Requirement 1:
Answer from the pigment dispersion passage:
(a) Between what ages were all the patients detected?
(b) What is the usual iris color of Chinese people?
(c) What examination was used to detect ITDs in the study?
Requirement 2:
Write out the part of the pigment dispersion passage that begins at the words "Dark irides have" and ends after "Chinese patients also.".

The gender and age distribution of these Chinese PDS patients was similar to white and black PDS patients. All the patients were detected between 20 and 50 years of age, with a 2 : 1 male-to-female ratio.

Dark irides have been proposed to be mechanism of the lack of ITDs in black PDS patients.8, 11, 13 There are a greater content of pigment granules in melanocytes and iris stroma in dark irides than in light ones. As such, they can block an IPE transillumination defect. The iris colour of Chinese is usually brown or dark brown, which results from heavy pigmentation in iris melanocytes and iris stoma. The heavily pigmented irides in Chinese may also account for the lack of ITDs in PDS. To note, the detection of ITDs in our study was based on standard slit-lamp examination in a dark room. Utilization of an infra-red imaging technique, which has demonstrated to be helpful in detecting ITDs in black PDS patients,11, 13 may help pick up iris defects in Chinese patients also.

Record set:
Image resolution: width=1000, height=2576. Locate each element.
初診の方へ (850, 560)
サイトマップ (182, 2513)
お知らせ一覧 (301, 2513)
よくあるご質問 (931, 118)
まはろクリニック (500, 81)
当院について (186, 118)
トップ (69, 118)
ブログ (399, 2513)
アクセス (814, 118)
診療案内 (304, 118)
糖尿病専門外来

Expected answer 1:
(a) Between 20 and 50 years of age.
(b) Brown or dark brown.
(c) Standard slit-lamp examination in a dark room.

Expected answer 2:
Dark irides have been proposed to be mechanism of the lack of ITDs in black PDS patients.8, 11, 13 There are a greater content of pigment granules in melanocytes and iris stroma in dark irides than in light ones. As such, they can block an IPE transillumination defect. The iris colour of Chinese is usually brown or dark brown, which results from heavy pigmentation in iris melanocytes and iris stoma. The heavily pigmented irides in Chinese may also account for the lack of ITDs in PDS. To note, the detection of ITDs in our study was based on standard slit-lamp examination in a dark room. Utilization of an infra-red imaging technique, which has demonstrated to be helpful in detecting ITDs in black PDS patients,11, 13 may help pick up iris defects in Chinese patients also.